My sister gave me her copy of The Spark by Chris Downie.   The author is also the founder of SparkPeople, a website that’s helped millions of people around the world meet their weight loss goals in a healthy way.  I love SparkPeople, though I’ve fallen off the wagon more times than I can count.  Every time I do, I cancel my account with SparkPeople, and every time I decide to give it another try, I resubscribe.  I’m hoping that being able to read the book will help to motivate me to change my life.

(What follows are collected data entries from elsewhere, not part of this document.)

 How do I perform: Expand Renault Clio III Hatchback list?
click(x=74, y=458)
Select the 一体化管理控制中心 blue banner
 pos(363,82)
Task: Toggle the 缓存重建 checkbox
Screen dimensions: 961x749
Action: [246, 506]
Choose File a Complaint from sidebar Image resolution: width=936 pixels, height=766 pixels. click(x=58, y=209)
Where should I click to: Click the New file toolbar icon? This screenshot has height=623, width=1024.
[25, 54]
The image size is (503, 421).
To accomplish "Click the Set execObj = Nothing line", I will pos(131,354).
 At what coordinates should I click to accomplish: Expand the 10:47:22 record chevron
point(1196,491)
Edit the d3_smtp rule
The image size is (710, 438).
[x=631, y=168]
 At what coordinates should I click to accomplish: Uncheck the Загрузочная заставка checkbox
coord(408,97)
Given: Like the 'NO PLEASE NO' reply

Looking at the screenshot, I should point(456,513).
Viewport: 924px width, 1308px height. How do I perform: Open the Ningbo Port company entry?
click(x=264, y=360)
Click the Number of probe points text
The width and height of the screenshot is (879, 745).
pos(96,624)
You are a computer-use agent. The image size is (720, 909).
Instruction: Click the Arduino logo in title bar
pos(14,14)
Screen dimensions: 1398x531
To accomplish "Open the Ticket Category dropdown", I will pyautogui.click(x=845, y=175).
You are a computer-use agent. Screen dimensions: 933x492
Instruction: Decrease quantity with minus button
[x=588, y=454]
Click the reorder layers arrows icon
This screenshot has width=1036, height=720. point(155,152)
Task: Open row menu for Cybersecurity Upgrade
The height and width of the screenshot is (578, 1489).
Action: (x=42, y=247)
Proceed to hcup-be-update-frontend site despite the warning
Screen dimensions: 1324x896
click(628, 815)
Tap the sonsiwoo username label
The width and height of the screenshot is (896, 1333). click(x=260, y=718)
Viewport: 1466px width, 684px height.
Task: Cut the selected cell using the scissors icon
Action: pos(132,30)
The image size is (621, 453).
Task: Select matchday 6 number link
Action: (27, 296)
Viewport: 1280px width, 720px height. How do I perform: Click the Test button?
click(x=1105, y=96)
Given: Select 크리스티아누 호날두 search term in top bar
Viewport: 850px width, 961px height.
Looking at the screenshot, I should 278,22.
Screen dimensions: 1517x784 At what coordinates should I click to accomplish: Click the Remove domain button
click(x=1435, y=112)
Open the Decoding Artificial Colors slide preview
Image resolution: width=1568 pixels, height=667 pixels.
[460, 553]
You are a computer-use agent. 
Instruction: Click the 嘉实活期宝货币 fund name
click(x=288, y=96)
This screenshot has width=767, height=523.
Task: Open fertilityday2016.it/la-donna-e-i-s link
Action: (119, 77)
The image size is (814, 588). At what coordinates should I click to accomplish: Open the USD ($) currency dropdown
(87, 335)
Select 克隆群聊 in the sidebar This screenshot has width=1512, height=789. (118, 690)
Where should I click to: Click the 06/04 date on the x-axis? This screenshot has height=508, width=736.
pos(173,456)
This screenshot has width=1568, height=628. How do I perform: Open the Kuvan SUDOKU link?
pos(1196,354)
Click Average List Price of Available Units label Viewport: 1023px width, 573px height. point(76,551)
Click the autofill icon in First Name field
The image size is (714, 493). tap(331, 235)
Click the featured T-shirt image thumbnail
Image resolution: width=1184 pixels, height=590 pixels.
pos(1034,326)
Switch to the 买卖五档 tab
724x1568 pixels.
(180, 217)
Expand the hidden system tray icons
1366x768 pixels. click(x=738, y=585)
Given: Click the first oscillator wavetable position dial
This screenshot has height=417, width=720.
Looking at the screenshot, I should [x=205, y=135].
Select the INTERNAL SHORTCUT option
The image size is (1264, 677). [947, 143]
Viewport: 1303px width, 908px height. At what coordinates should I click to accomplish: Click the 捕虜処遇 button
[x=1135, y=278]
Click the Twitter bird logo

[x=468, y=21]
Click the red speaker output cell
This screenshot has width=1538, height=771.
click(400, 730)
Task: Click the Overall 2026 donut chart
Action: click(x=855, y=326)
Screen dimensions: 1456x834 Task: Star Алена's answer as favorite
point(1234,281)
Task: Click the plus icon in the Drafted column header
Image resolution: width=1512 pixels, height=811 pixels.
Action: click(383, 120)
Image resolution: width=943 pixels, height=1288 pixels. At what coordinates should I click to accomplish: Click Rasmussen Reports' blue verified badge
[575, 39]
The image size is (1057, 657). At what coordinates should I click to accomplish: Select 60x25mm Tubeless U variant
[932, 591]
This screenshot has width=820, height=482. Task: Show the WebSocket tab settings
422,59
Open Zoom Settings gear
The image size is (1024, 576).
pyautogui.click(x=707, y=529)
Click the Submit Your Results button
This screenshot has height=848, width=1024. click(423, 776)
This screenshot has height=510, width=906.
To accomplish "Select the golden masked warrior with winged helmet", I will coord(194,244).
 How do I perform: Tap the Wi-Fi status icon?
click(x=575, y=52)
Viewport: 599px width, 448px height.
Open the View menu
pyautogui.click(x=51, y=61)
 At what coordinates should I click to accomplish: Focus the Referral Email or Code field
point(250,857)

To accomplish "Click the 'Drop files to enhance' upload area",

When I got home, yesterday, there was a package from the UK in the mail.  I knew it was a book the second my husband pulled the envelope out of the mailbox, but I had no idea what it was.  The book is Random by Craig Robertson and came by way of Royal Mail from Simon & Schuster UK, enclosed with a note that said, simply, “with compliments.”  I must tell you, I am so thrilled to get this book because it’s the first ARC I’ve ever received.  I got it when I signed up for the Thriller & Suspense Reading Challenge at Book Chick City and plan to push it to the top of my casual reading list.

The third book came today.  It’s called Plain Paradise by Beth Wiseman, about a woman who gives her child up to an Amish couple and then wants to reconnect with her after 17 years.  I ordered the book from BookSneeze, but realized today that the book is Christian Romance, which isn’t something I normally read.  I’m going to read it, and do the review, which is the terms by which I came by the book in the first place, but I’m also going to watch BookSneeze for anything that’s not strictly Christian, as I don’t like to delve into religion.  If it turns out BookSneeze is a religious program, I’ll likely cancel, even though they give out free books.

So, there you have it.  I also signed up for the Library Thing Early Reviewers program and have signed up to receive some ARCs.  Crossing my fingers I’m lucky enough to win one.  There are a few on the list that I’ve requested that I really would love to have.   Until then, I have Broken to keep me company.